View larger version (19K): [in a new window]   Fig. 3. Deletion of VPS1, DNM1 or FIS1 does not affect peroxisome positioning. Quantitative data on peroxisome positioning in budding cells were obtained by fluorescence microscopy of GFP-SKL-producing S. cerevisiae strains cultured on glucose (A,C,E,G,I) or in the presence of oleate (B,D,F,H,J). The number of fluorescent spots in each cell region (1-4) was counted from randomly taken fluorescence microscope images. Region 1 is the part of the mother cell opposite to the bud, region 2 is the central region in the mother cell, region 3 represents the region in the mother cell near the bud neck and region 4 is the developing bud (see A). For each sample, fluorescent spots were counted in 300 cells taken from two independent cultures (150 cells per culture). The frequency distributions of cell regions with different numbers of fluorescent spots are shown. Error bars represent the s.e.m.

View larger version (85K): [in a new window]   Fig. 4. Peroxisome dynamics in S. cerevisiae WT and mutant strains. Selected images (a-e) taken from time-lapse videos of WT (lane A), vps1 (lane B) and dnm1 vps1 cells (lane C), grown in the presence of oleate. The corresponding Movies 1-3 are shown in the supplementary material. In each panel the fate of two cells that resulted from budding is depicted. The data show that in WT cells (A) peroxisomes developed in buds at the early stage of development. In vps1 cells (B) low numbers of peroxisomes are present. Developing buds may be administrated by peroxisomes in two different ways. In the cell on the right-hand side, a small peroxisome had initially migrated into the bud, followed by a second organelle that arose from the larger organelle located in the neck region. In the cell on the left-hand side, a single organelle is initially observed that migrates to the neck, elongates and subsequently divides at a late stage of budding. A similar elongation effect is observed during the second budding of the cells on the right-hand side, confirming that administration of peroxisomes to developing buds may occur by two different mechanisms. In cells of the dnm1 vps1 double mutant (C) only one mode of segregation is observed. In these cells the single peroxisome structure migrates to the neck between the mother cell and the bud, elongates into the bud and is separated at a very late stage of bud development, probably during cytokinesis. Bars, 5 µm.

View larger version (46K): [in a new window]   Fig. 5. 3D model of a peroxisome in dnm1 vps1 cell. Characteristic 3D image of a peroxisome in a budding dnm1 vps1 cell, grown in the presence of oleate. The image is reconstituted based on a Z-stack of 22 CLSM images at 0.05 µm intervals. The figure demonstrates that in these cells typically one elongated organelle is present that protrudes into the bud (see also supplementary material Movie 4). Characteristically, the part of the organelle located in the mother cell is enlarged.

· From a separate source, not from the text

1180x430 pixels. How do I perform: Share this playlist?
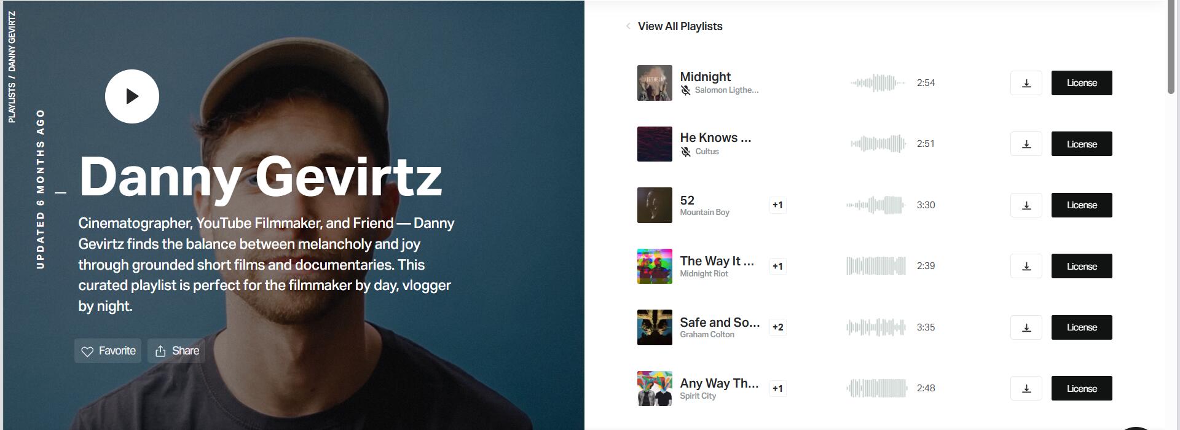176,351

View larger version (107K): [in a new window]   Fig. 6. Dnm1-GFP co-localizes with mitochondria and peroxisomes. (A) The location of Dnm1-GFP to mitochondria visualized by MitoTracker Orange. Note that all GFP spots, except for one (upper right), co-localize with mitochondria. Cells were grown on glucose media. (B) A section through a cell in which two peroxisomes are observed, labelled with DsRed-SKL. One of these shows co-localization with Dnm1-GFP (arrow), the remaining Dnm1-GFP spots are considered to localize to mitochondria (compare with A). The images represent a selected single section through a Z-stack, prepared by CLSM (see supplementary material Movie 5). Cells were grown on glucose. The inset shows a magnification of the organelle indicated by the arrow. (C) Location of Dnm1-GFP is shown in glucose-grown fis1 cells. In these cells the number of Dnm1-GFP spots is strongly reduced (compare with A,B). These spots do not co-localize with peroxisomes, which are labeled with DsRed-SKL. (D) Location of GFP-Fis1p. Most of the GFP is present on large structures, which represent mitochondria. A minor portion of the GFP-Fis1p fluorescence is present in small spots, which co-localize with the peroxisomal marker protein DsRed-SKL. Bars, 5 µm.